▶ **What the exercise asks**:
Drop all pictures and repeat exactly the lines from the line holding "This screenshot has width=1000, height=598." through the end of the records.

(Screenshot grounding data)
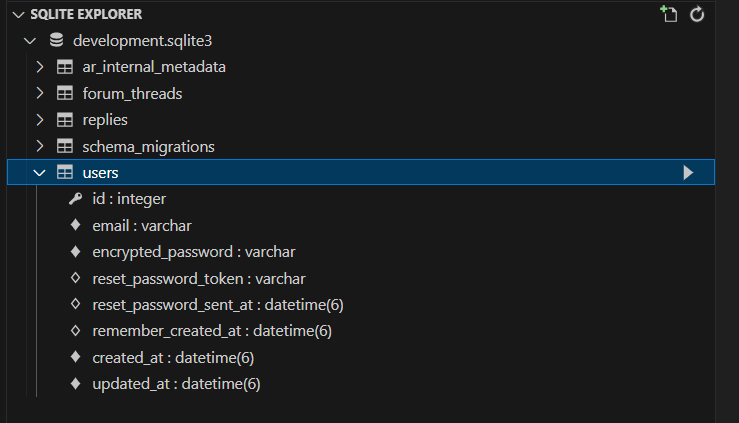Click the New Query icon in header
739x423 pixels.
669,14
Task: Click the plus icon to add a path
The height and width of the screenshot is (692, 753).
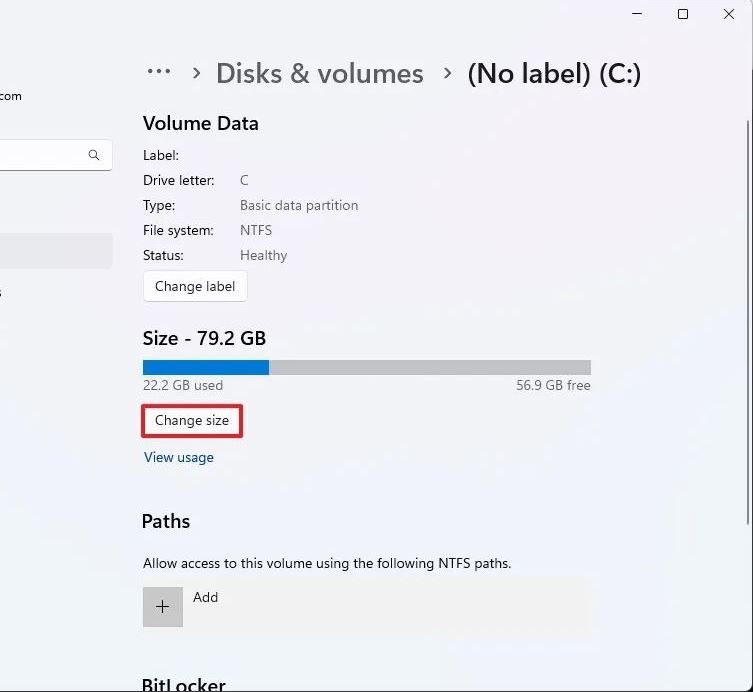Action: tap(163, 607)
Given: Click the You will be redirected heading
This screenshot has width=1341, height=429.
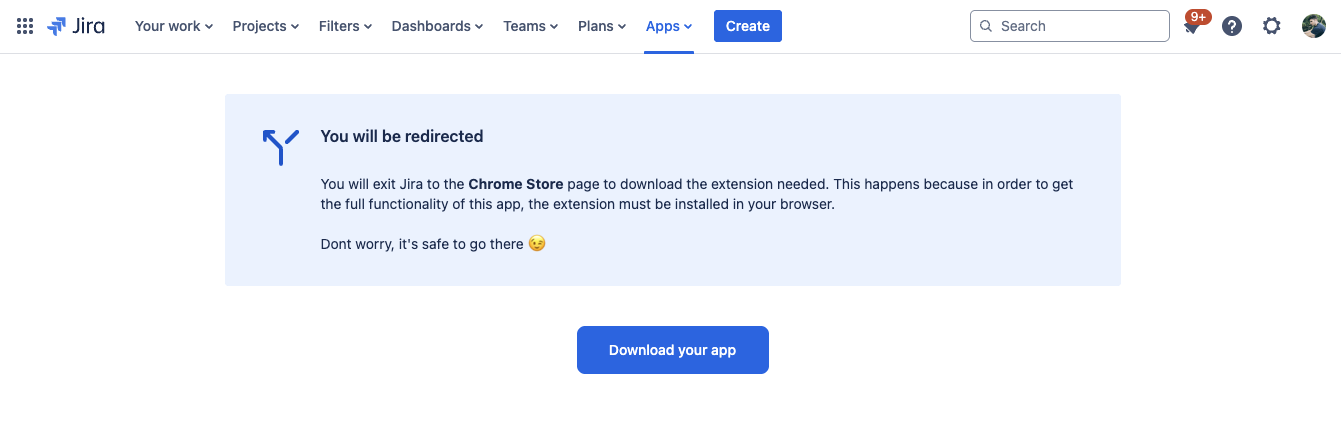Looking at the screenshot, I should [401, 136].
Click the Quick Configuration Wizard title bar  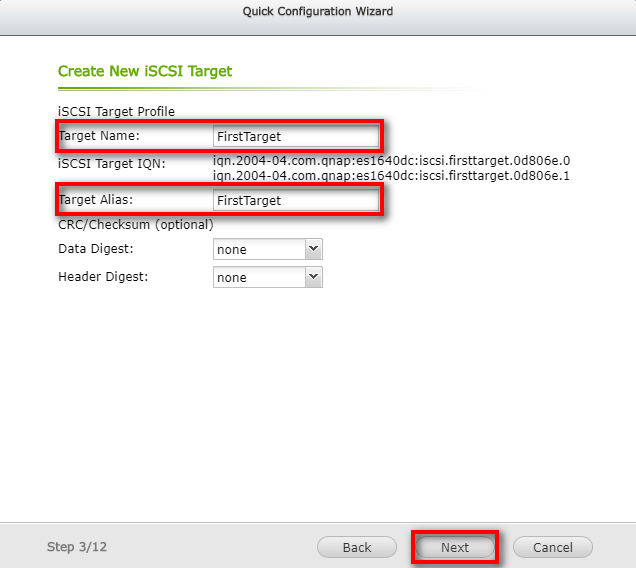tap(318, 12)
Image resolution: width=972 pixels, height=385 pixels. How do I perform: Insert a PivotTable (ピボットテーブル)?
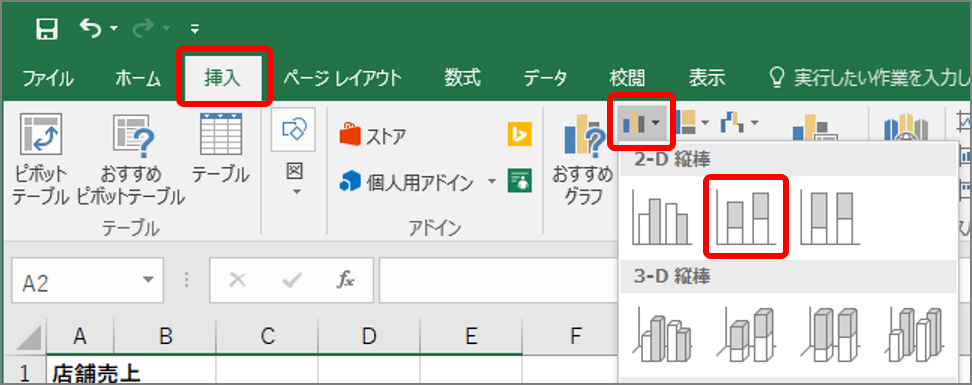tap(40, 159)
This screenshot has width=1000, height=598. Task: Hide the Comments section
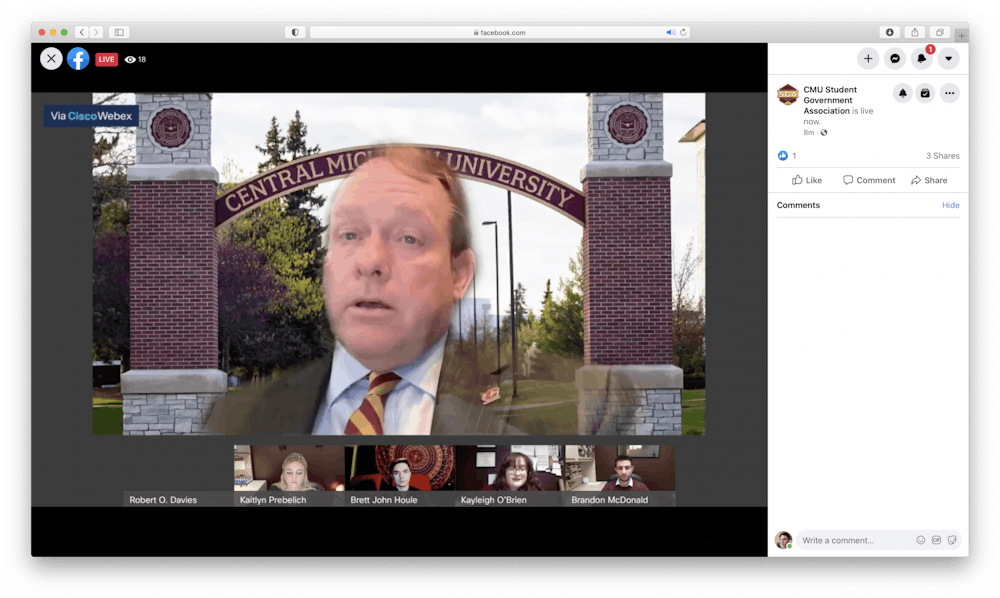950,205
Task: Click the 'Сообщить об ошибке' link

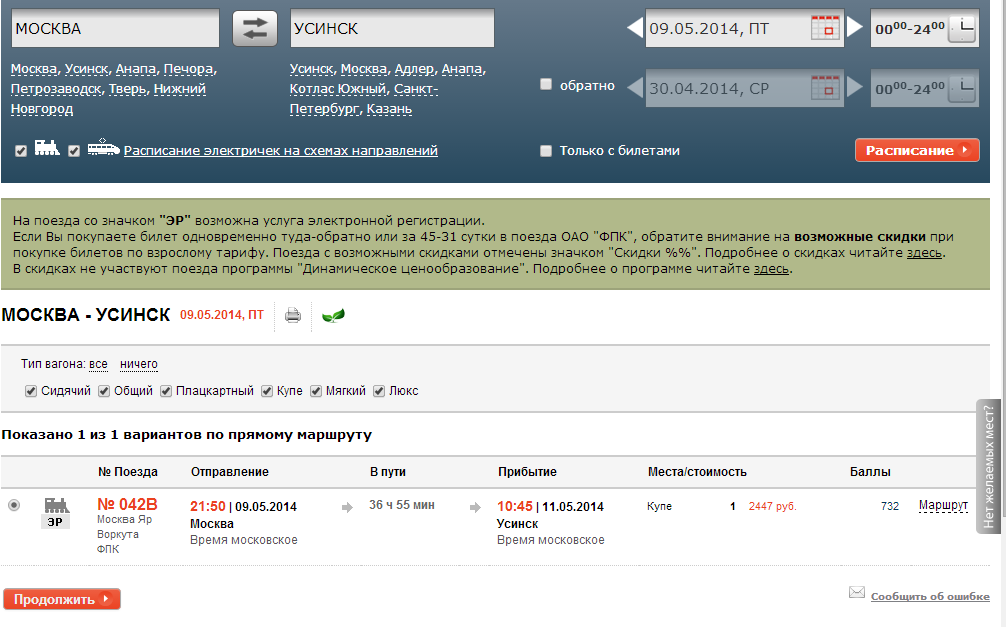Action: click(930, 597)
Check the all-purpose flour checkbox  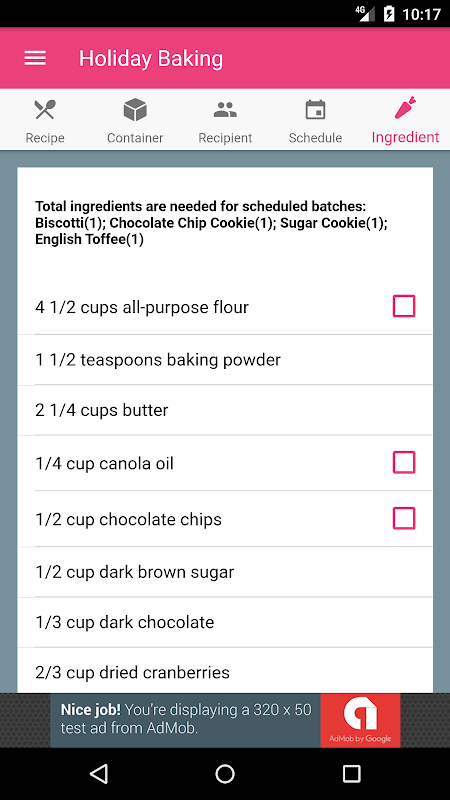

▶ **Written solution**:
This screenshot has width=1000, height=598. Task: Hide the Comments section
950,205
Task: Click the 'Сообщить об ошибке' link

Action: click(930, 597)
Check the all-purpose flour checkbox  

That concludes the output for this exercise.